[Written request]: Report each line of the rows below that contains the word "icon", copying every such line in full.

** START Given entries **

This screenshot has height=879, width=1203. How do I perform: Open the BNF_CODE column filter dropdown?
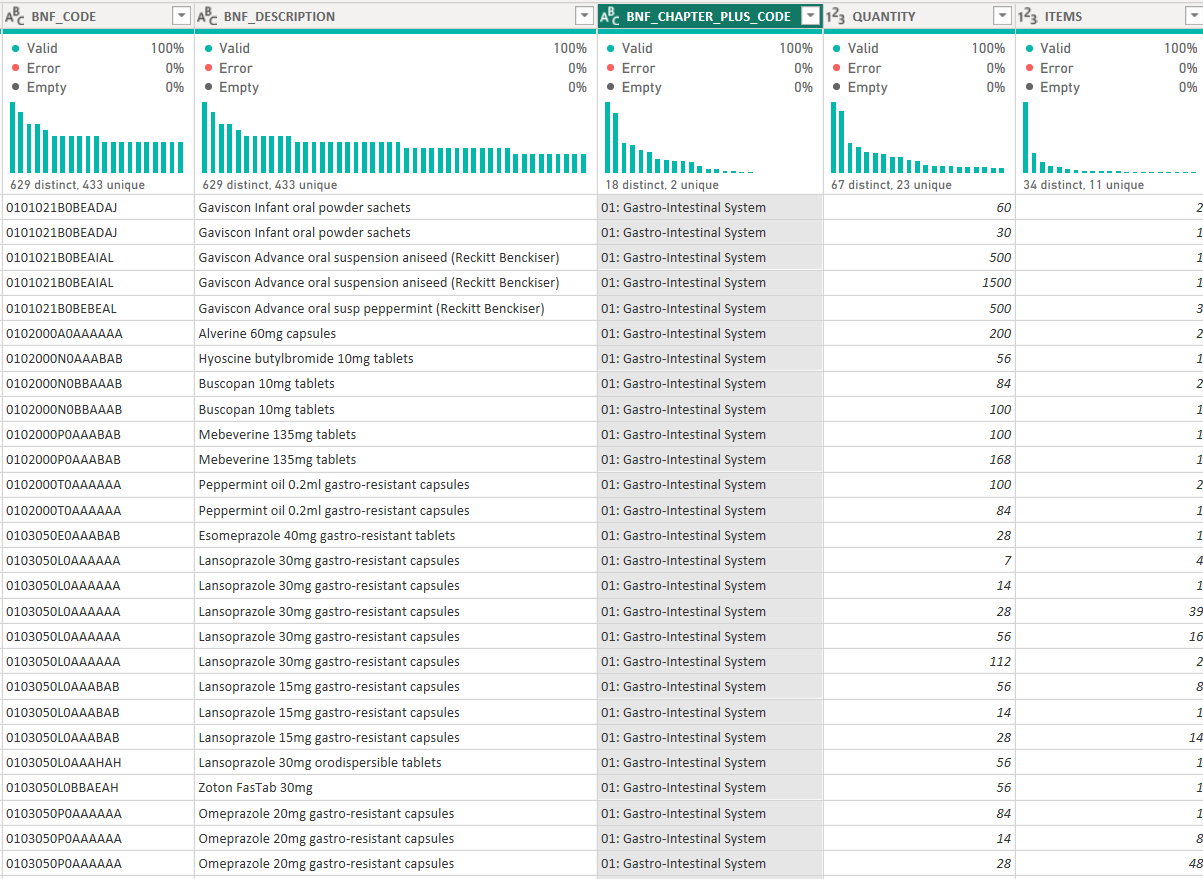pos(181,16)
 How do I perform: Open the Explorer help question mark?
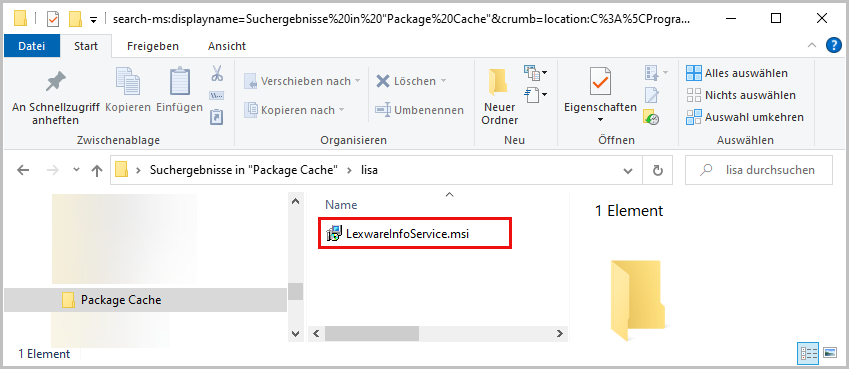pos(833,46)
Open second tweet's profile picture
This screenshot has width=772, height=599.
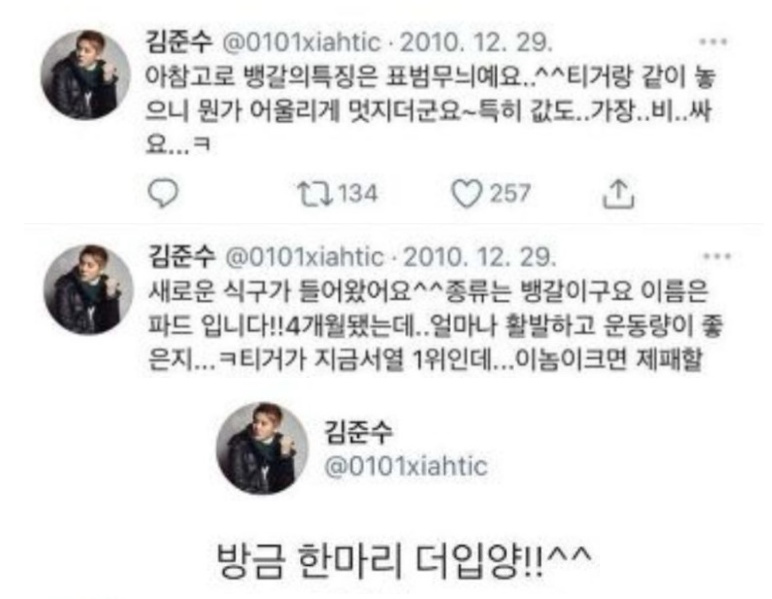(89, 289)
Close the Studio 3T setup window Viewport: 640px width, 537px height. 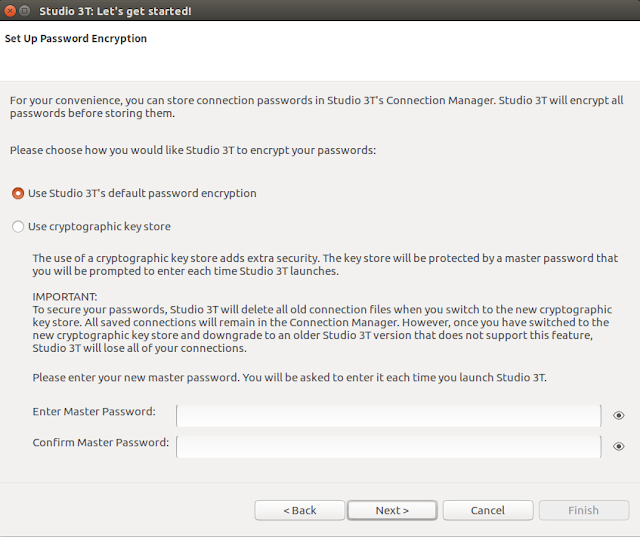[9, 10]
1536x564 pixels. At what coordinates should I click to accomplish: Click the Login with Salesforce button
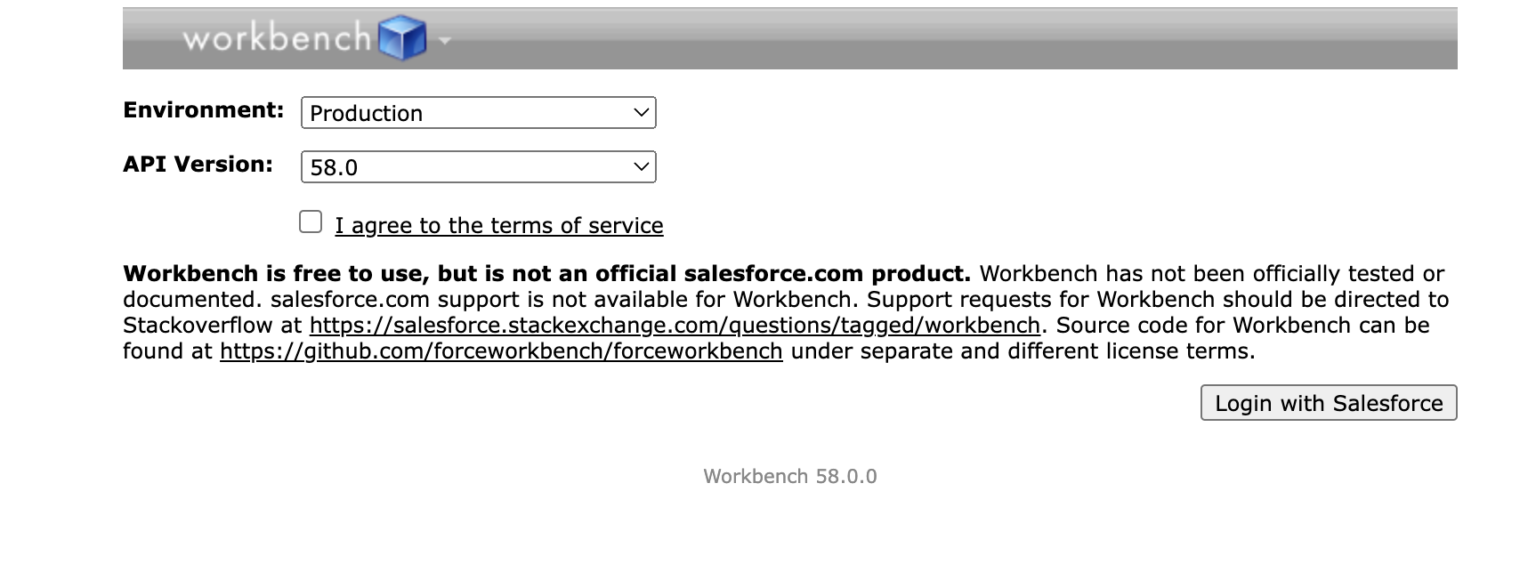tap(1329, 403)
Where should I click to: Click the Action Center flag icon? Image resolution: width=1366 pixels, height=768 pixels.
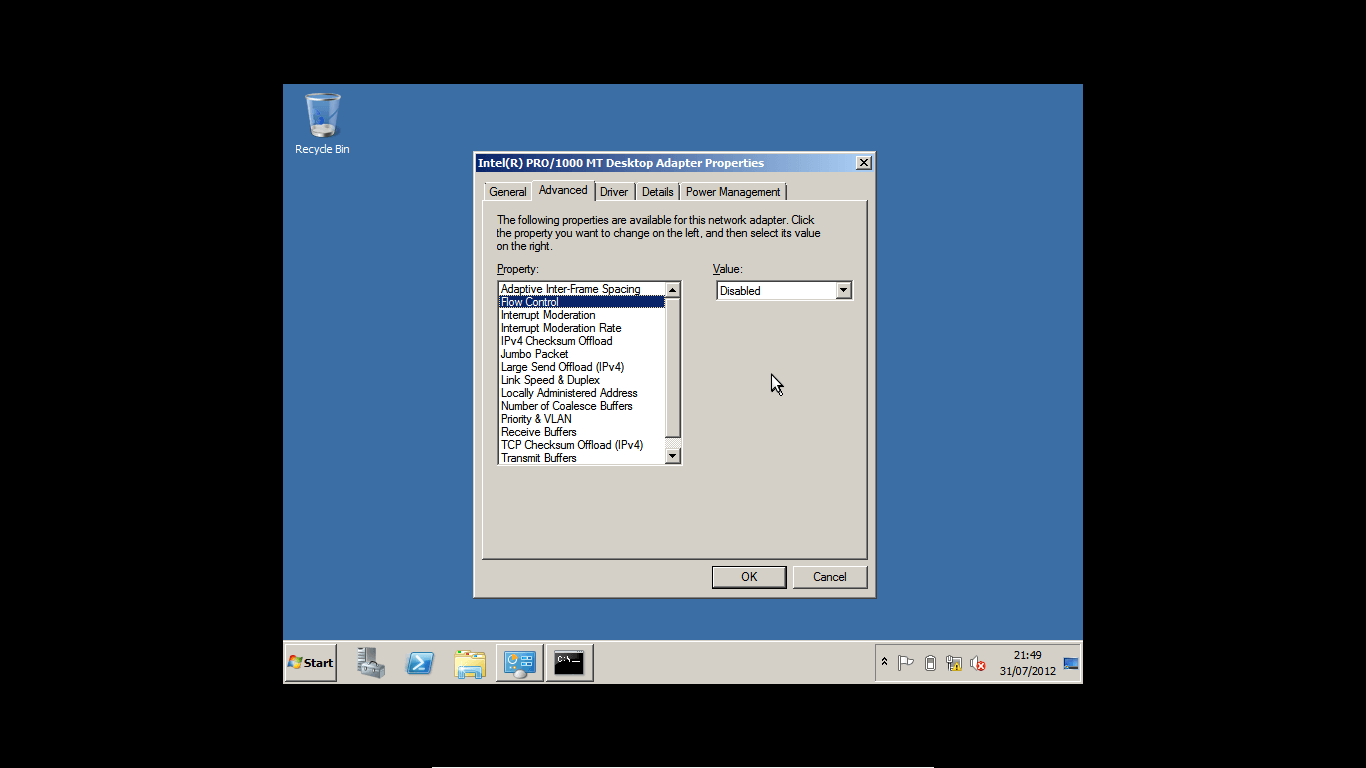coord(906,663)
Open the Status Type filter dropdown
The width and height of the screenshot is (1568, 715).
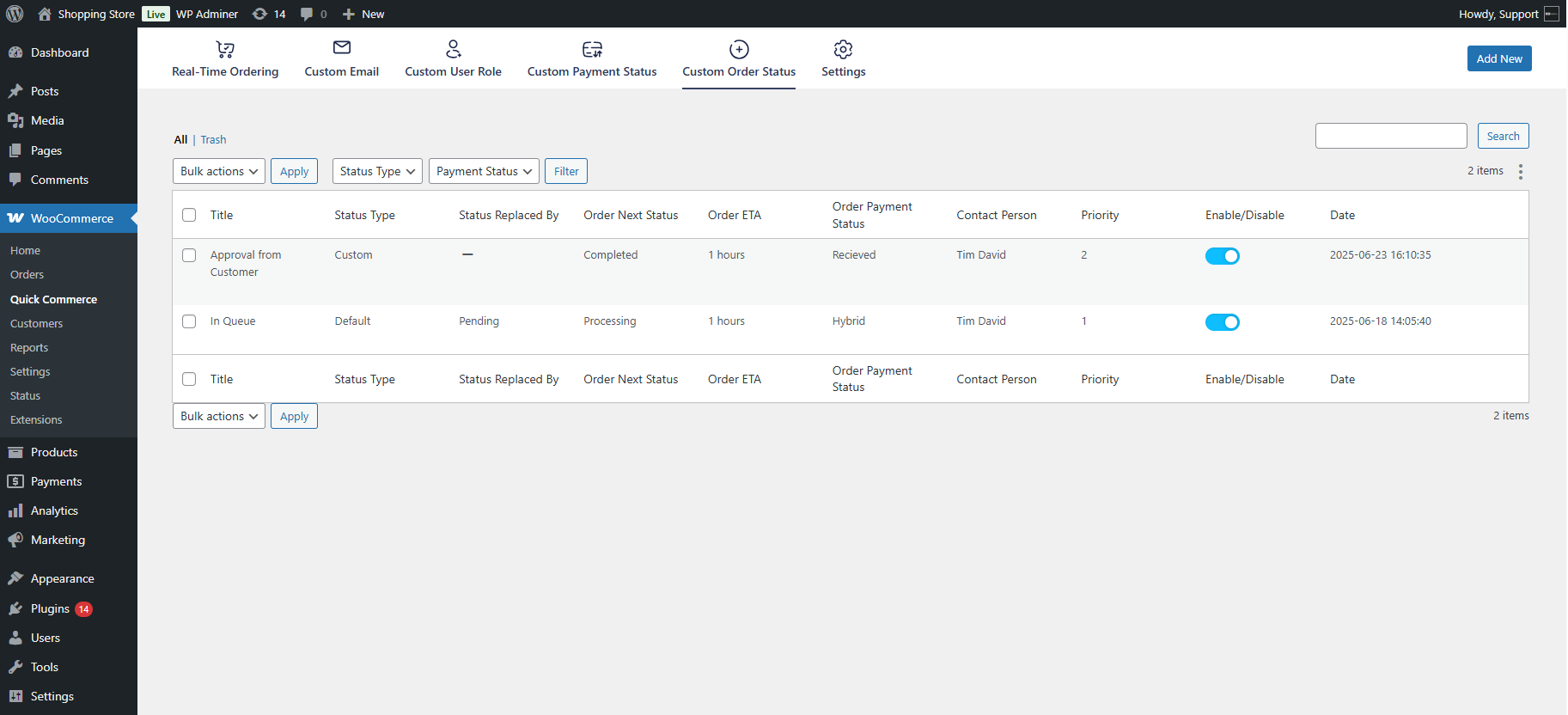[377, 171]
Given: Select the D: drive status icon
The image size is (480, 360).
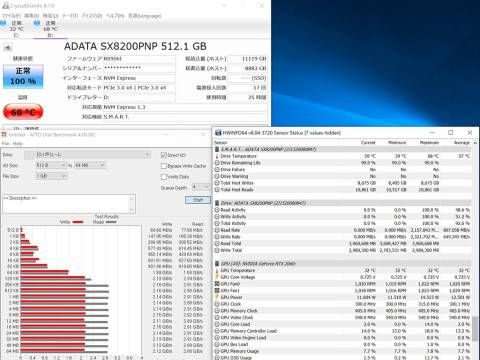Looking at the screenshot, I should [37, 23].
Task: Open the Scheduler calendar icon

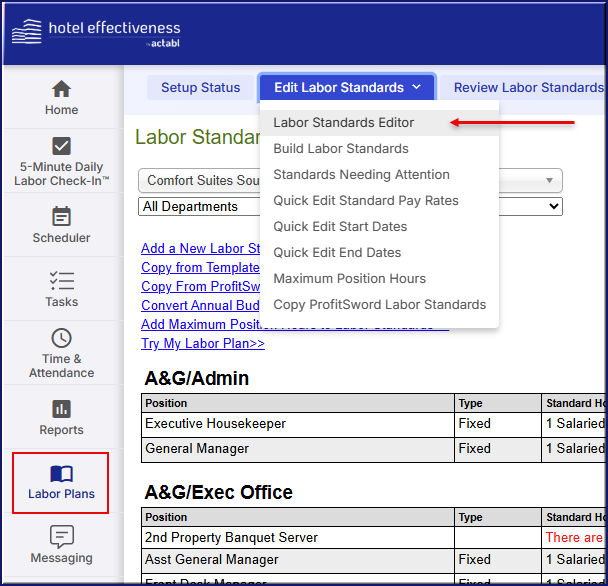Action: pyautogui.click(x=61, y=217)
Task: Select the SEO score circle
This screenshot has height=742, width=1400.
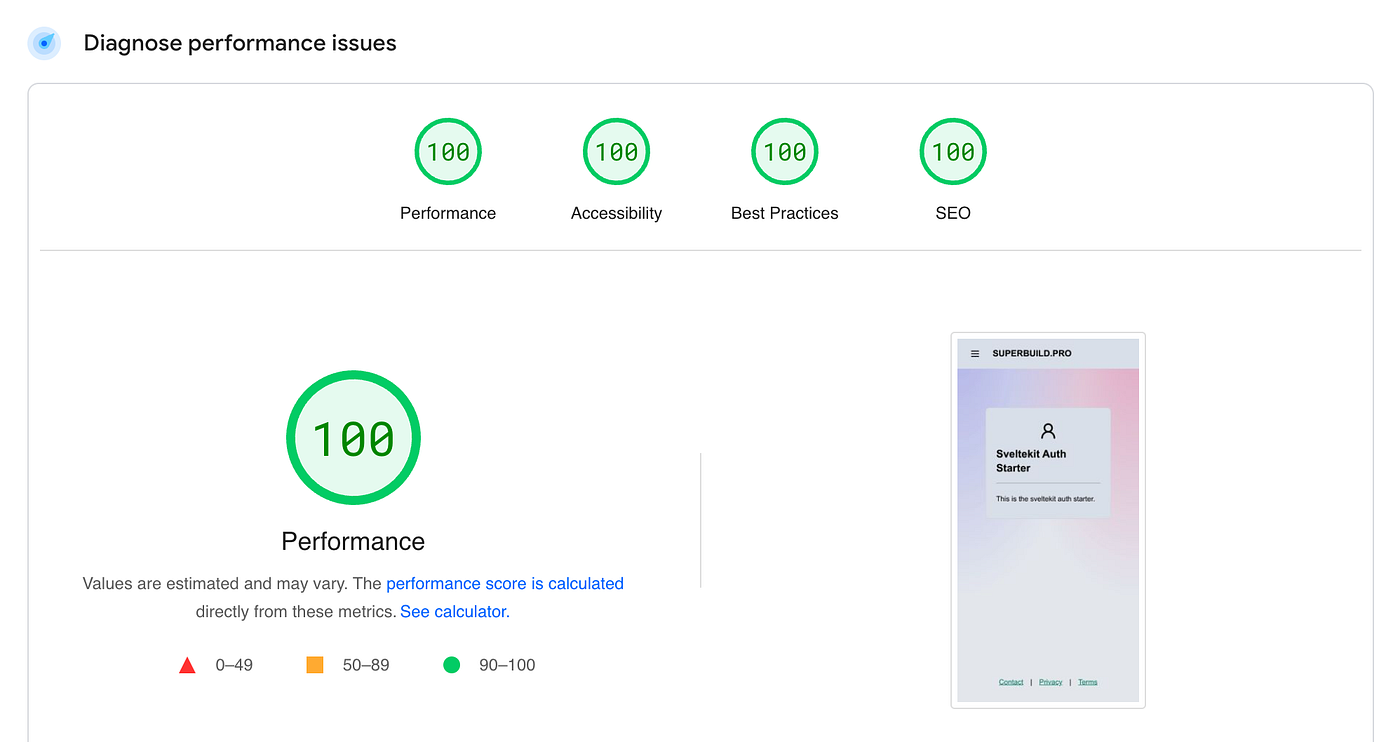Action: coord(953,152)
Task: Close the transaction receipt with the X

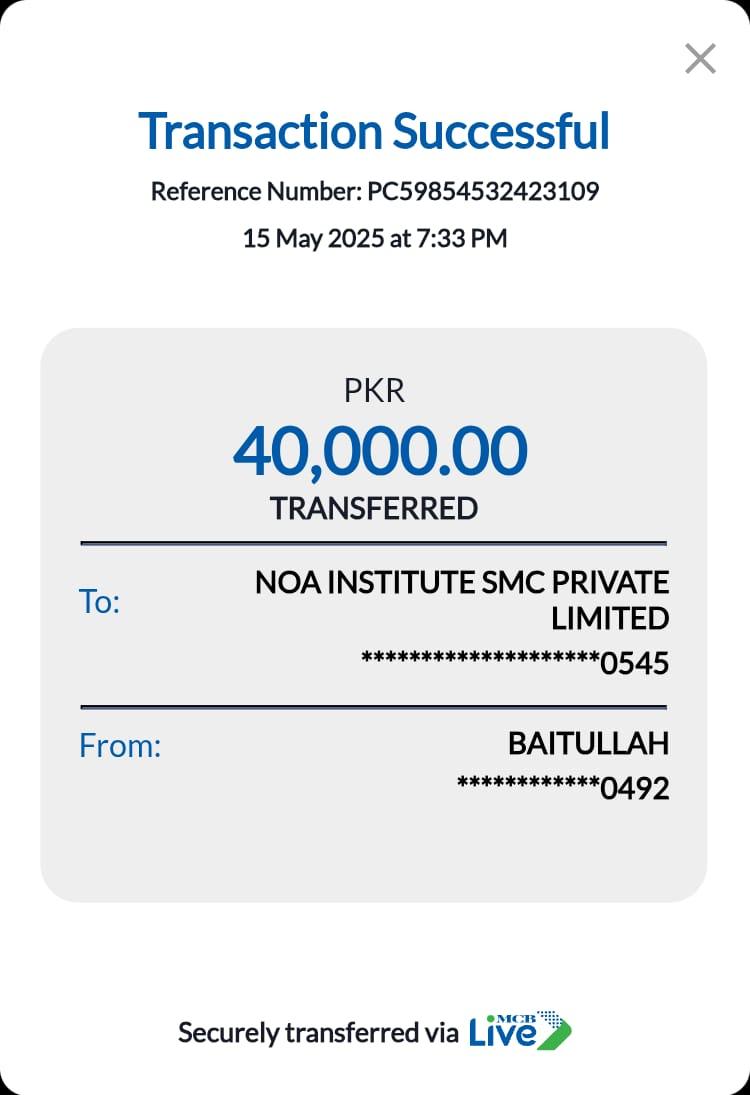Action: pos(700,59)
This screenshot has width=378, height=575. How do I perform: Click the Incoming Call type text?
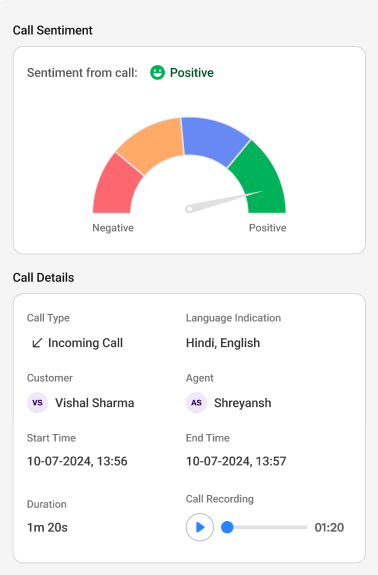point(85,343)
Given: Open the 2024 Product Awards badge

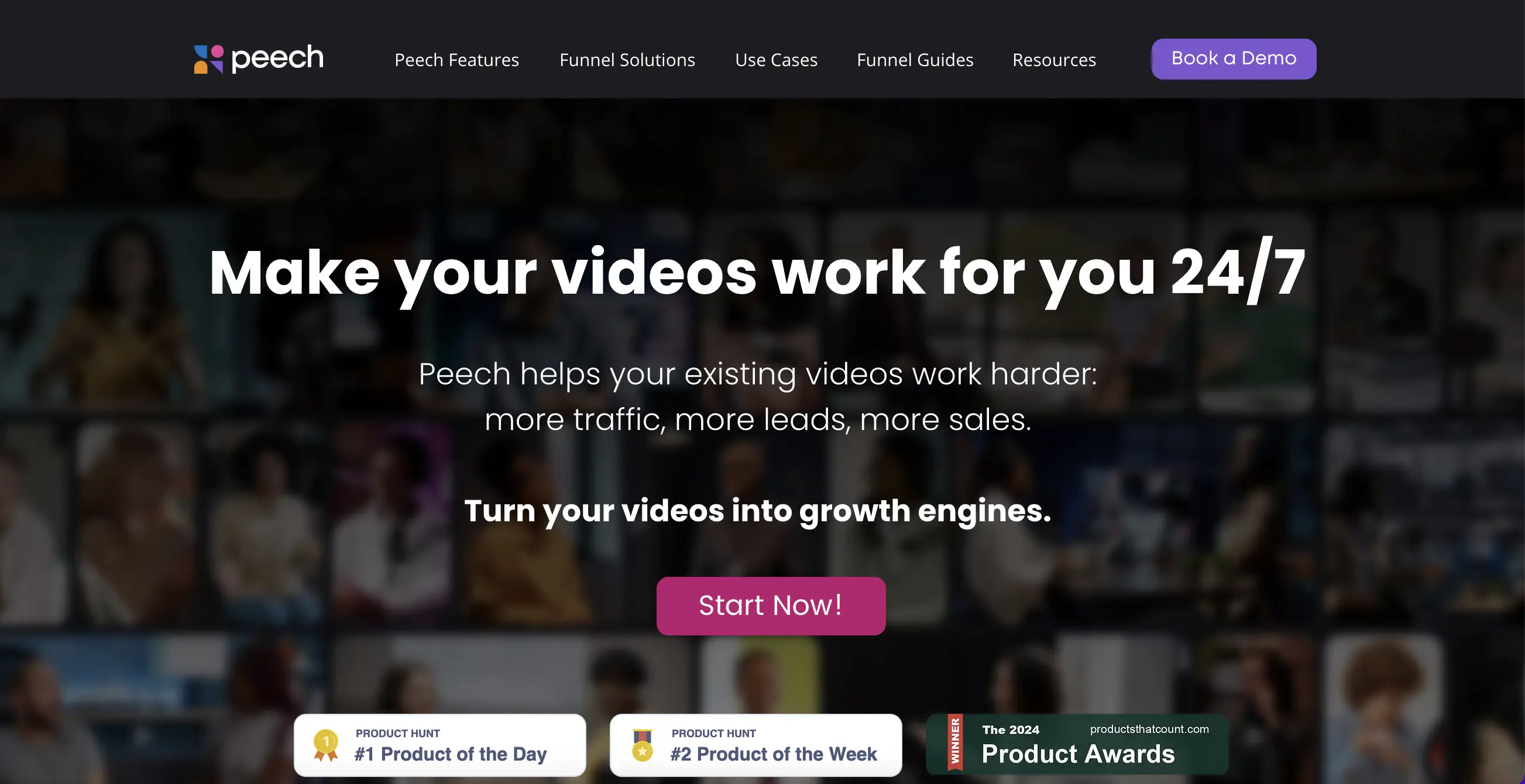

** END Given entries **

[Result of this exercise]:
Where should I click to: Click the Action Center flag icon? Image resolution: width=1366 pixels, height=768 pixels.
Given: Select the D: drive status icon
Task: Open the Scheduler calendar icon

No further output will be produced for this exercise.